Rethinking the Constitution: Perspectives on Canadian Constitutional Reform, Interpretation, and Theory

Description

286 pages
Contains Bibliography, Index
$26.95
ISBN 0-19-541178-1
DDC 342.71'03

Year

1996

Contributor

Edited by Anthony A. Peacock
Reviewed by Eric P. Mintz

Eric P. Mintz is an associate professor of political science at Sir
Wilfred Grenfell College, The Memorial University of Newfoundland.

Review

Readers suffering from constitutional fatigue will be relieved to
discover that this collection of essays deals in only a limited way with
Canada’s various attempts at constitutional reform. Instead, the
contributors are concerned primarily with defending the principles of
liberal constitutionalism, which they see as threatened by the Charter
of Rights and Freedoms, by political correctness, and by attempts to
engage in social engineering through constitutional change.

● **DATA SECTION**:
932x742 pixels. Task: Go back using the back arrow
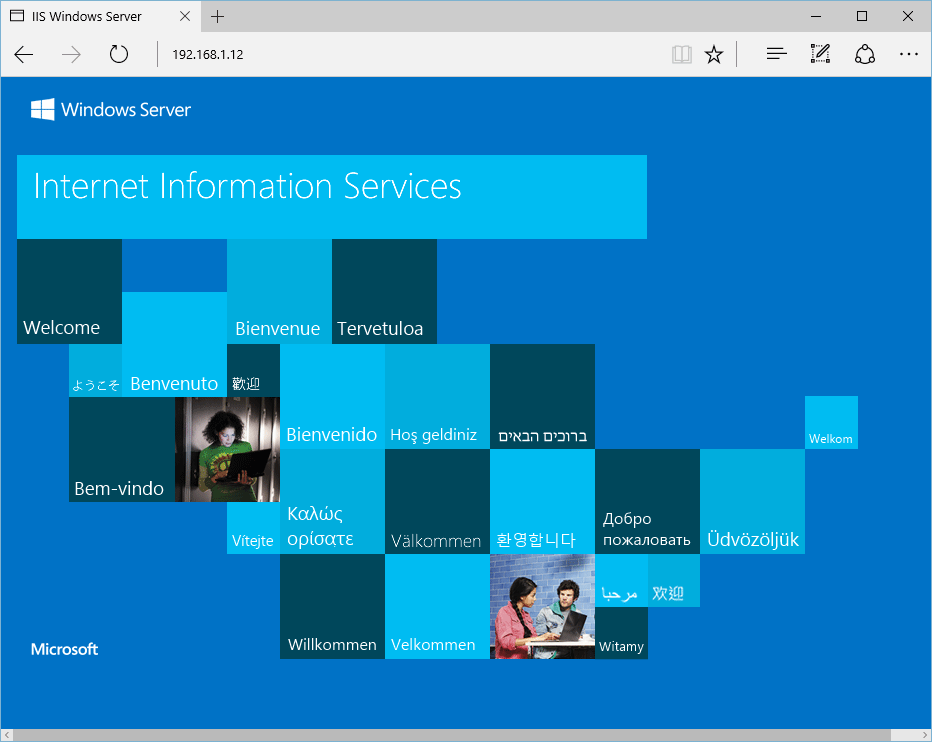[23, 54]
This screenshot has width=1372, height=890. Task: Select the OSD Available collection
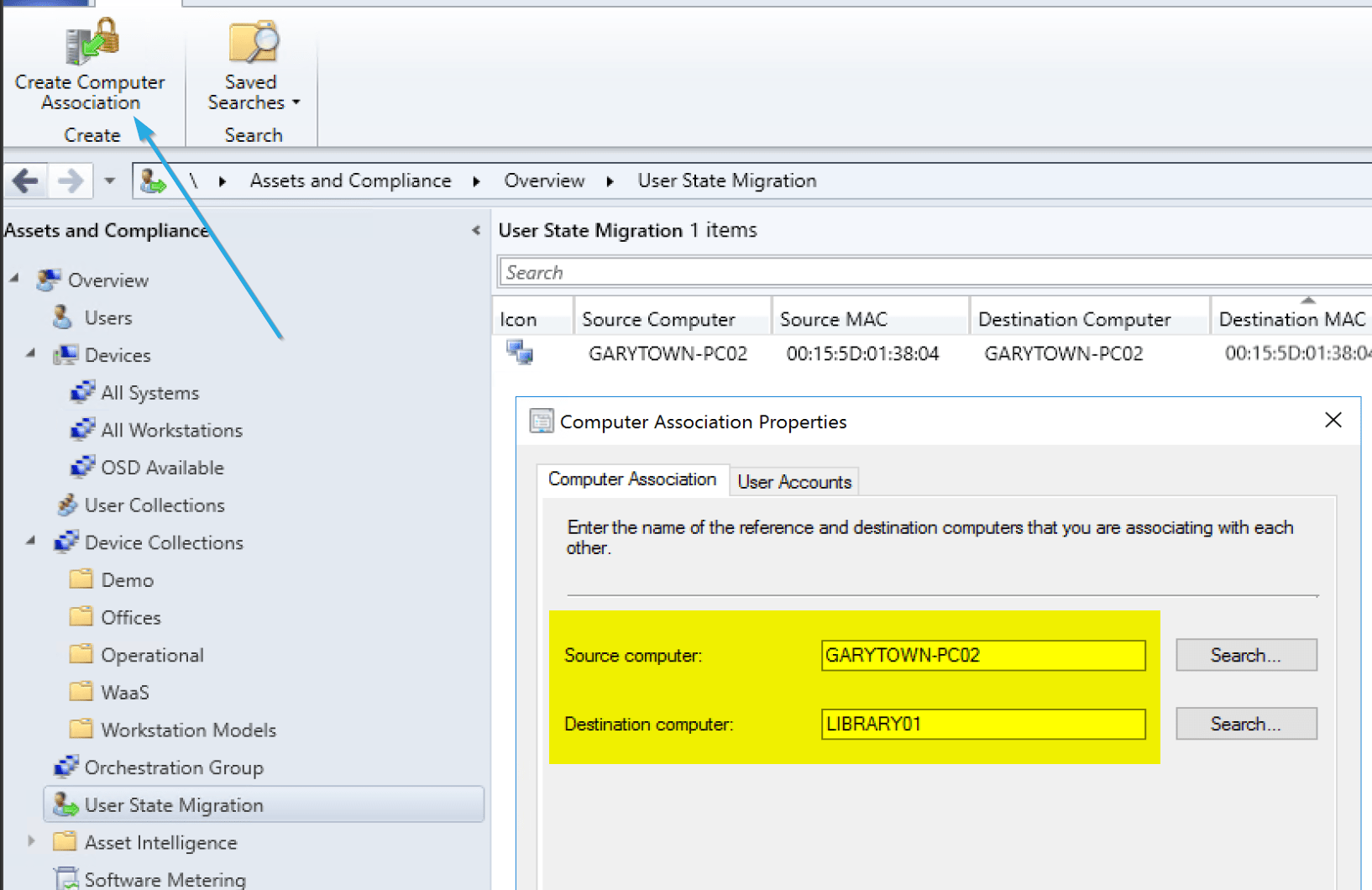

● **PARTS OF THE EXERCISE**:
**a.** According to the book listing above, what do the contributors see as threatening the principles of liberal constitutionalism? List each one.
**b.** From the book listing, set down the part that opens with the words containing "Edited by Anthony" and closes with "University of Newfoundland.".
**c.** In the book listing, who is named as the editor of the collection?

● **EXPECTED OUTPUTS**:
**a.**
- The Charter of Rights and Freedoms
- Political correctness
- Attempts to engage in social engineering through constitutional change

**b.**
Edited by Anthony A. Peacock
Reviewed by Eric P. Mintz

Eric P. Mintz is an associate professor of political science at Sir
Wilfred Grenfell College, The Memorial University of Newfoundland.

**c.** Anthony A. Peacock